Eşim ve üç çocuğumla birlikte, binaların kutu kutu dizildiği, küçük dairelere sahip bir sokakta, apartmanın ikinci katında oturuyorduk. Memleketten şehre göç ettiğimizden beri, değiştirdiğimiz dördüncü evdi ve her seferinde, boş-uygun bir ev bulmak bir öncekinden daha da zor hale geliyordu.
Neden bilmiyorum, hayatım boyunca hiç keyif almadığım bu işte ömrümü tüketmiştim. Bir robot gibiydim. Mesai saatlerim asla değişmedi, her Allah'ın günü aynı işi yaptım, tekrar, tekrar ve tekrar. Sabahları, şehrin gürültüsünün kucağına erkenden uyanıyordum. Doğru düzgün bir kahvaltı yok.

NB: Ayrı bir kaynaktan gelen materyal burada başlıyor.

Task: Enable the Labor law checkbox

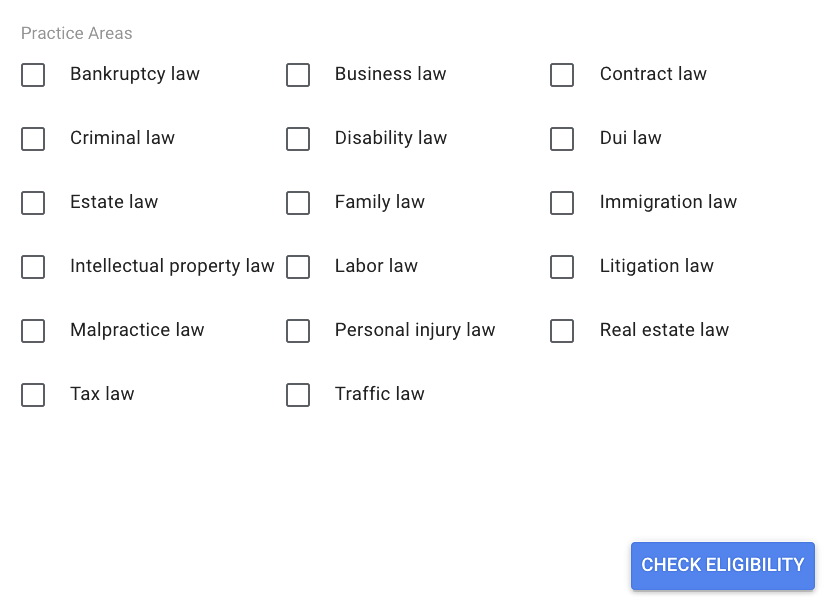Action: [298, 267]
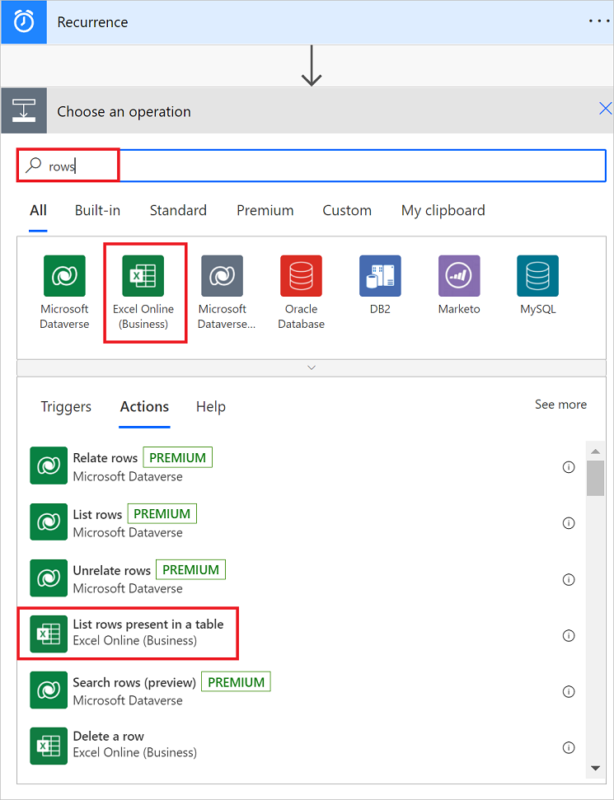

Çocuklarımı göremiyordum.
İş ile ev arasında tükenen yolculuklarım, bunaltıcı bir kalabalığın göbeğinde geiyordu. Son zamanlarda, bağırarak telefon konuşmaları, ter kokuları, kulaklıklardan taşan saçma şarkı sesleri, soğuk günlerde buğulanan otobüs camları, insanların arasında tost olarak seyahat etmem sinirlerimi bozmaya başlamıştı.

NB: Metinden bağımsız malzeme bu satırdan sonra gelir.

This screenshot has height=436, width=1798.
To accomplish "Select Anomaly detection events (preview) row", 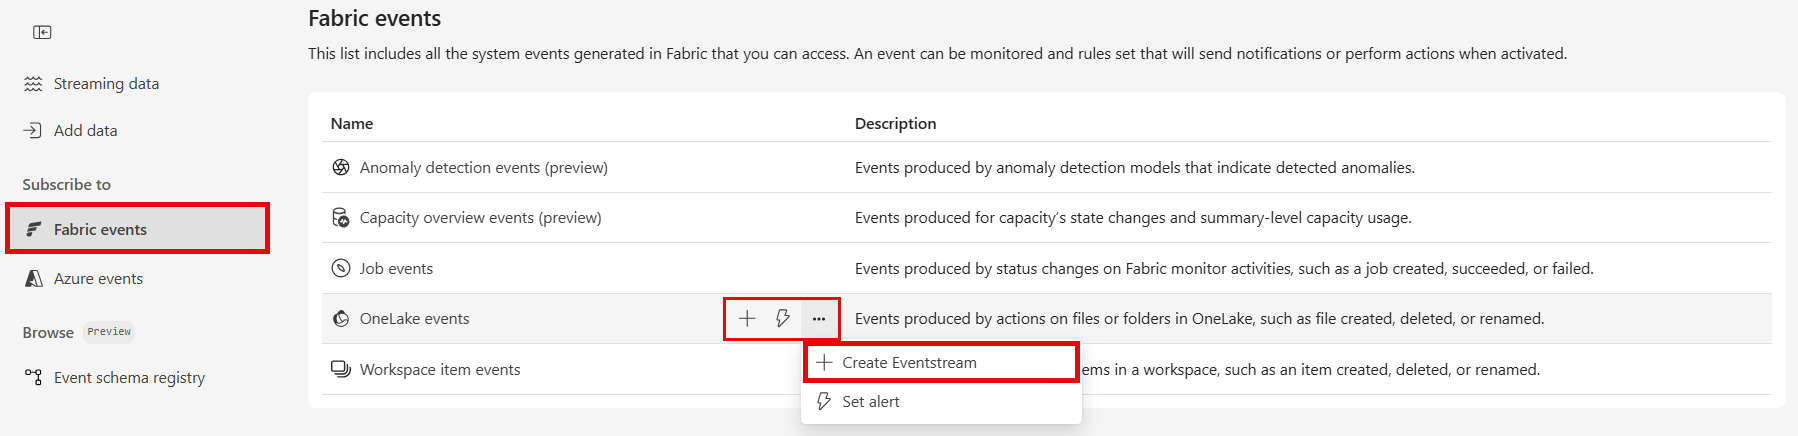I will [x=483, y=168].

Akşam eve geldiğimde- ki bir hayli geç saate tekabül ediyordu- eşimin ve çocuklarımın yüzünü en fazla yarım saat görüyordum. Zira her seferinde, televizyon izlediğim kanepenin köşesinde sızıp kalıyordum.
Ve sanırım, tek tesellim, on dakikalık molalarda ciğerime çetiğim sigaramın dumanıydı. Düştüğüm boşluğu hayal edebiliyor muydunuz? Çocuklarımla doğru düzgün zaman harcayamıyordum, evimi zar zor geçindirmek için ölümüne çalışıyordum, şehrin bunaltıcı tarafında yalnızlığa düşüyordum ve tüm bu kaostan kaçmak için başka bir ölüme sarılıyordum.

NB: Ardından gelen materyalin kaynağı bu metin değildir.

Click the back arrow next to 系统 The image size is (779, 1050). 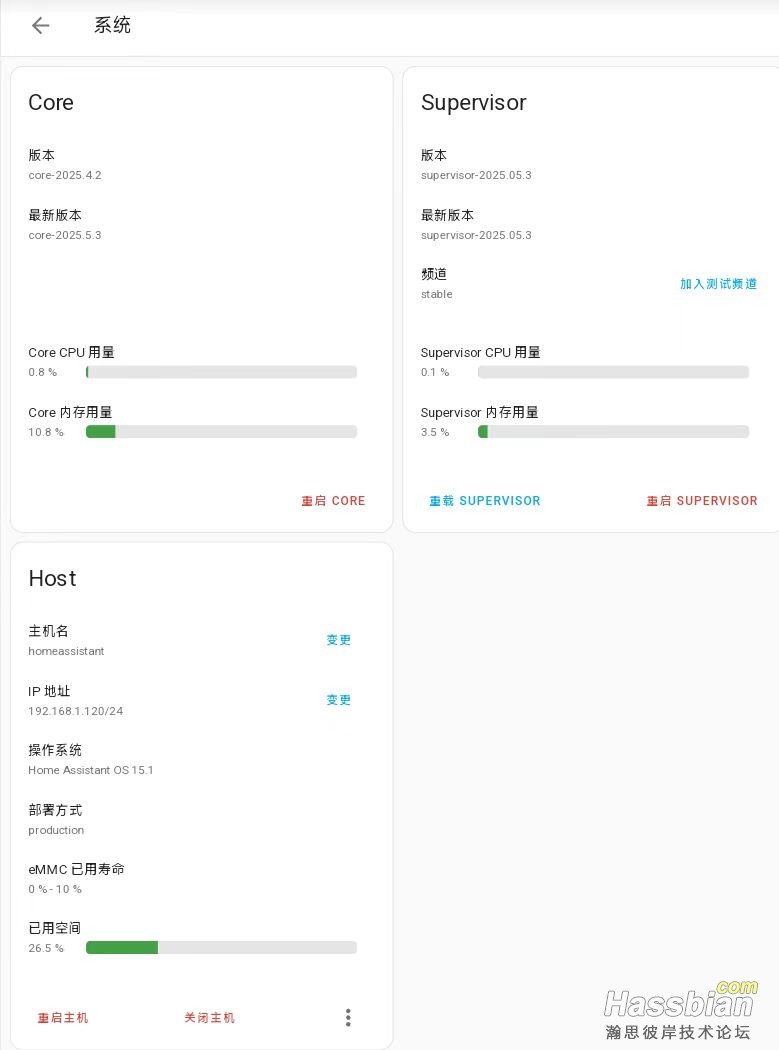(x=40, y=26)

Hevesle başladığım sigaradan keyif aldığım da söylenemezdi. Böyle bir durumdu işte; artık sadece içiyordum. Tek yaptığım duman çekmekti. Fazlası değil.
Tüm bu cehennem hissini yaşayan ruhumun vahametini fark ettiğimde, işten eve dönüyordum. Gün geceye devrilmek üzereydi. Elimde yeni tutuşturduğum bir sigara, dar bir mahallenin ortasında yürüyordum. Mora çalınan gökyüzüne baktığımda, sokak boyunca uzanan apartmanların hizasını gördüm. Aynı boydaydılar. İçleri kutulara bölünmüştü. Ben dışarıda yürürken, bir an için o binaların odaları daracık göründü gözüme. Kendimi devler diyarında bir karınca, hatta oyuncak gibi hissettim.
Ne yapıyordum? Bu şehre neden gelmiştim? Şehir olduğu için mi? İyi ama en son ne zaman çalışmak dışında bir şey yapıp ailemle, şehrin görülmesi gereken yerlerine uğramıştım? Kendimi sıkıştırdığım hayat beton duvarlarının arasında hapis değil miydi? Neden memleketimi terk etmiştim? Çiftçilik yaptığım için mi? Peki o zaman daha rahat ve güzel bir hayatım yok muydu? Eskiden istediğim gibi gökyüzünü seyretmez miydim?
İşte tüm bu düşünceler, devrime gitmeme sebep oldu. Aniden memlekete geri dönüp toprak ekmeye karar verdim çünkü böylesi daha mantıklı bir hareketti. Gerçekten yaşamadıktan sonra şehirde kalmanın ne hikmeti vardı?
Memlekete geri döndüğümüzde bazı sıkıntılar çıktı elbet. Çocuklar alışmakta zorluk çekti fakat akıllı davrandım. Mirastan bana kalan arazi, pek fazla değildi. Bu yüzden yüksek kar yapmak zorundaydım. İlçedeki ziraat görevlisine gidip, toprağın değerlerini ölçtürdüm. Ne ekmem gerektiğini bilgisayar çıkardı ve ben de bu doğrultuda yürüdüm. Ertesi yıl daha fazla kazandım, yeni dönümler satın aldım.
Bu böyle devam etti. Fakat en güzel kısmı şuydu; çocuklarımla vakit geçiriyordum. Dağ eteklerine çıkıp gün batımının kızıllığını seyrediyordum. Rüzgar tenime nüfuz etmeden evvel, betonları değil, yaprakları okşuyordu.